* Your task *
Show all lines of the entries in which the word "button" is found.

* Data extracts *
★ ★ ★ ★ ★ ★ ★

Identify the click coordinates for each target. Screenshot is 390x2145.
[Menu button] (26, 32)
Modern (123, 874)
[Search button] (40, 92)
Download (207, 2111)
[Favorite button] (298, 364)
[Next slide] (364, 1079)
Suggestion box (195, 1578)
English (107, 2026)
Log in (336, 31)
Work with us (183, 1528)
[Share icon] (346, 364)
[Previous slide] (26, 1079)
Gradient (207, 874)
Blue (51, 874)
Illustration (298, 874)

★ ★ ★ ★ ★ ★ ★

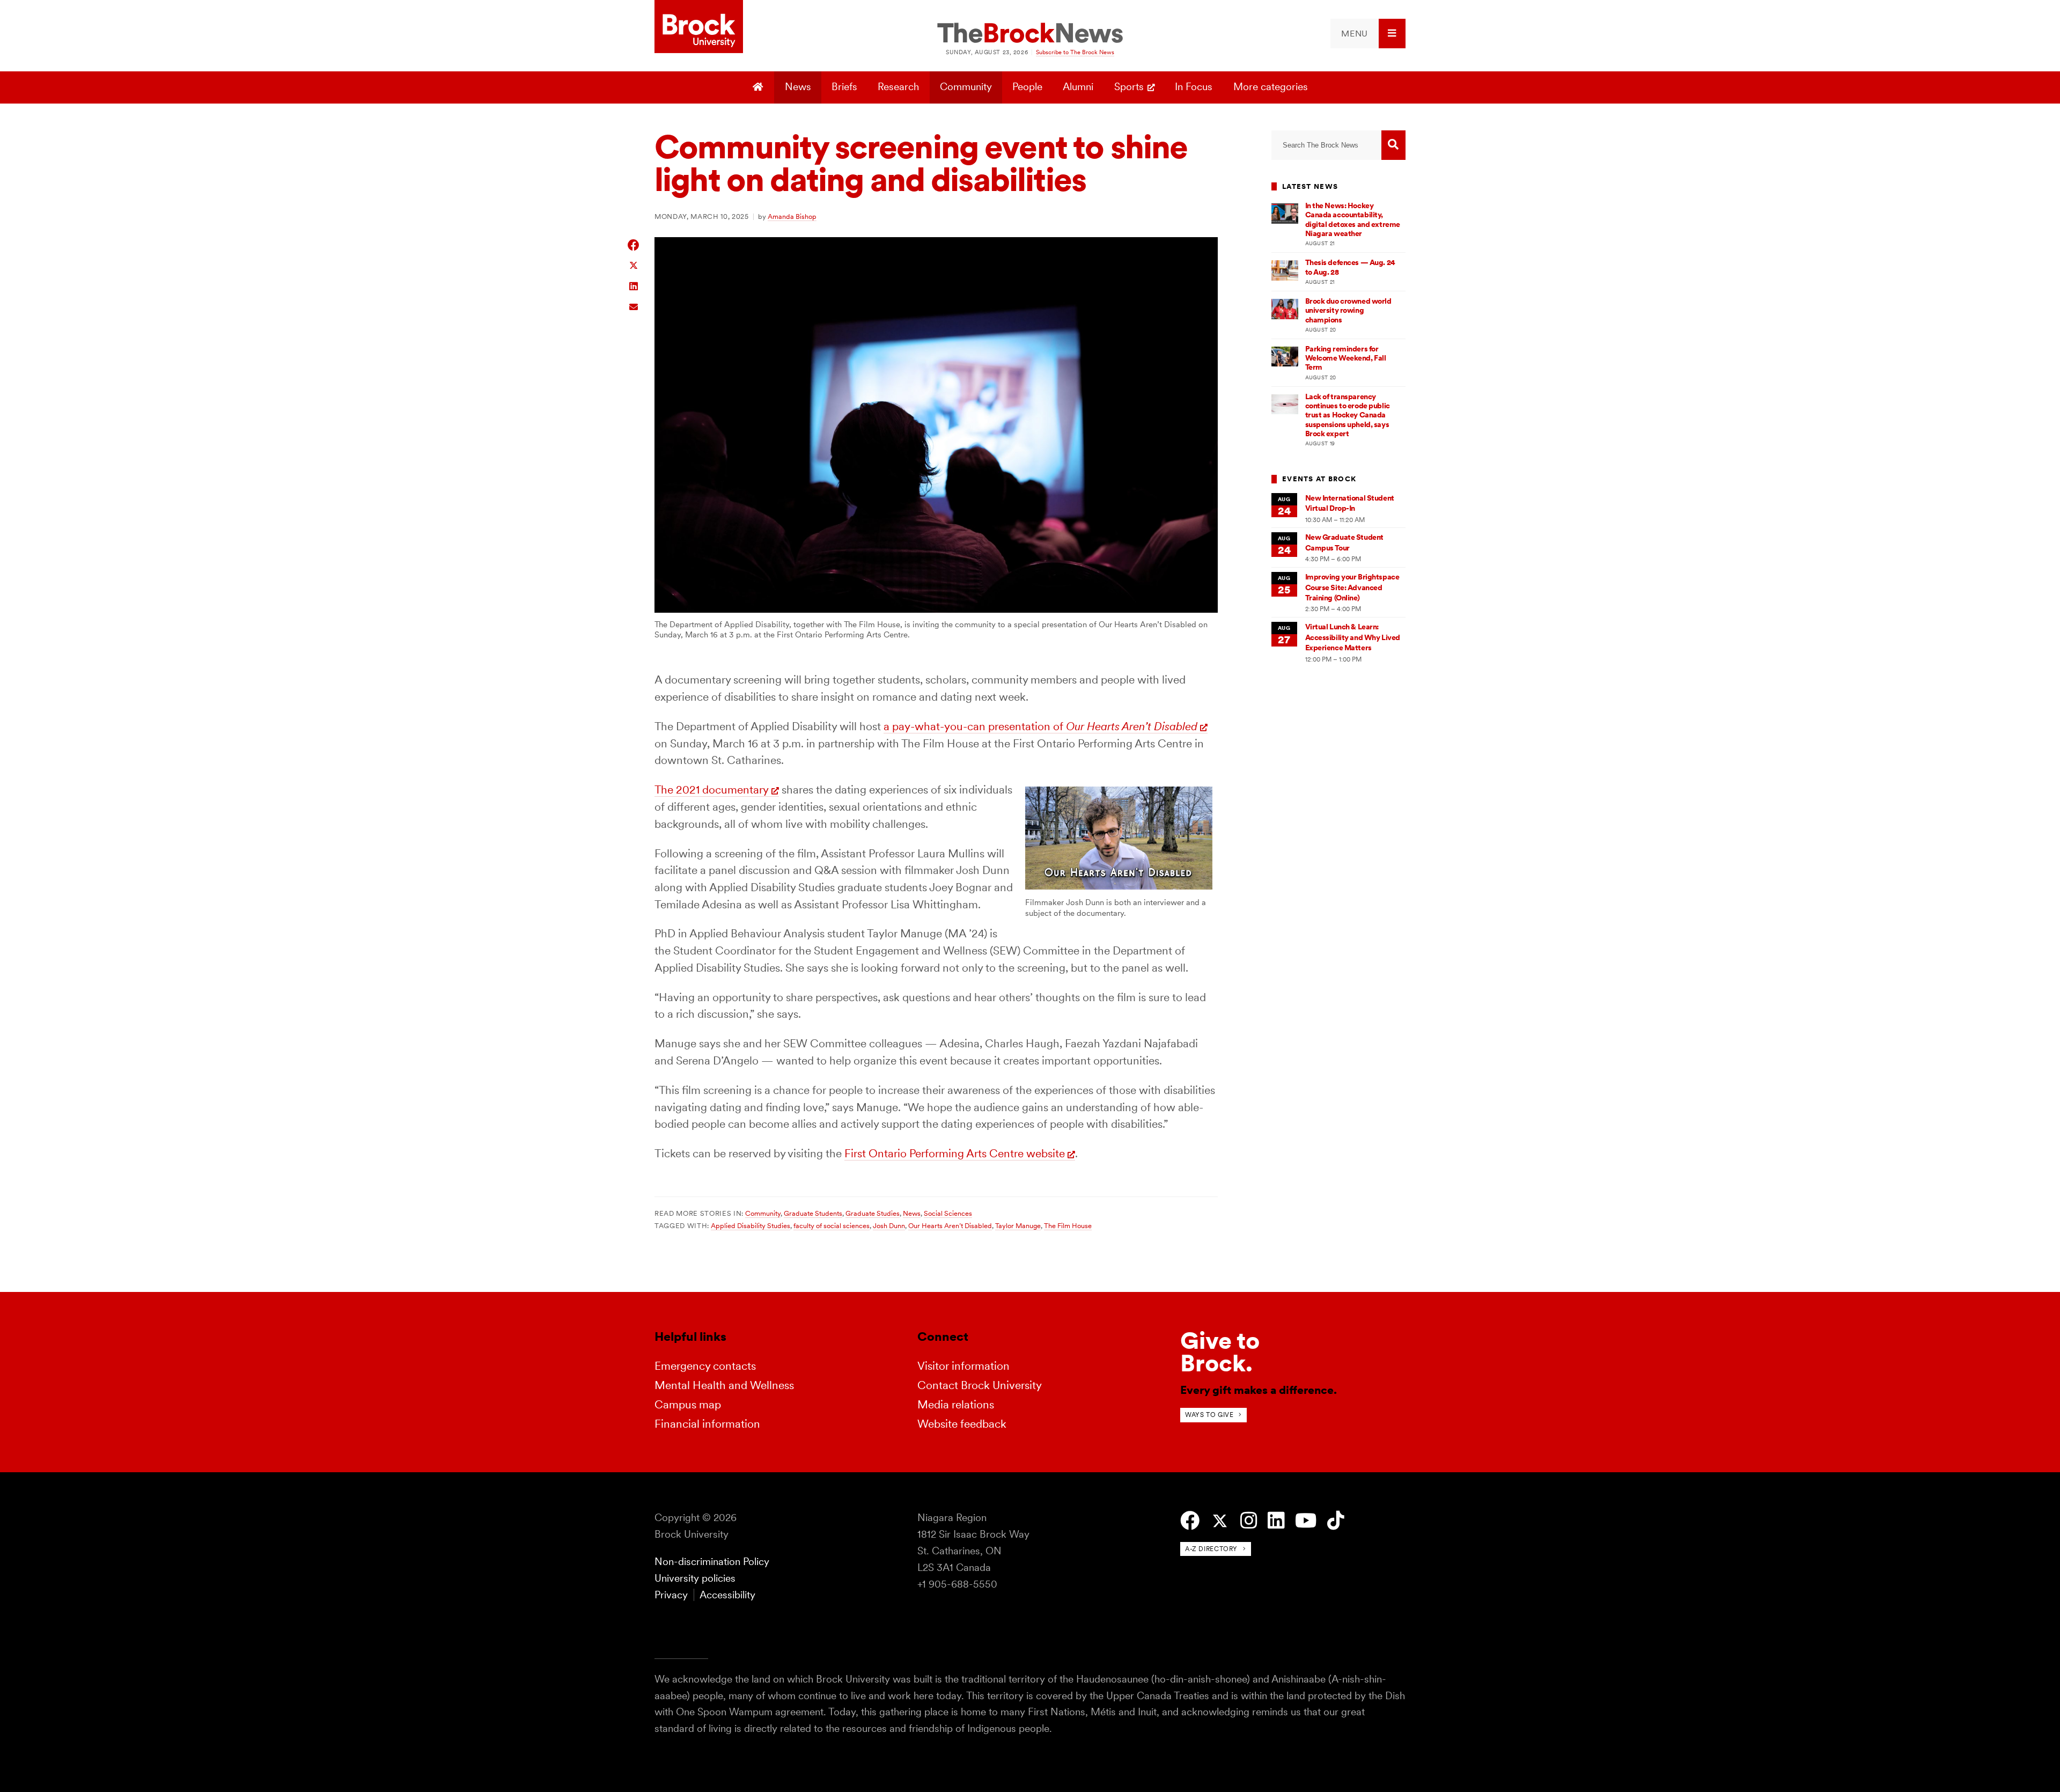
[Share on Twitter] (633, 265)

★ ★ ★ ★ ★ ★ ★

* Solution to this problem *
[Menu button] (26, 32)
[Search button] (40, 92)
[Favorite button] (298, 364)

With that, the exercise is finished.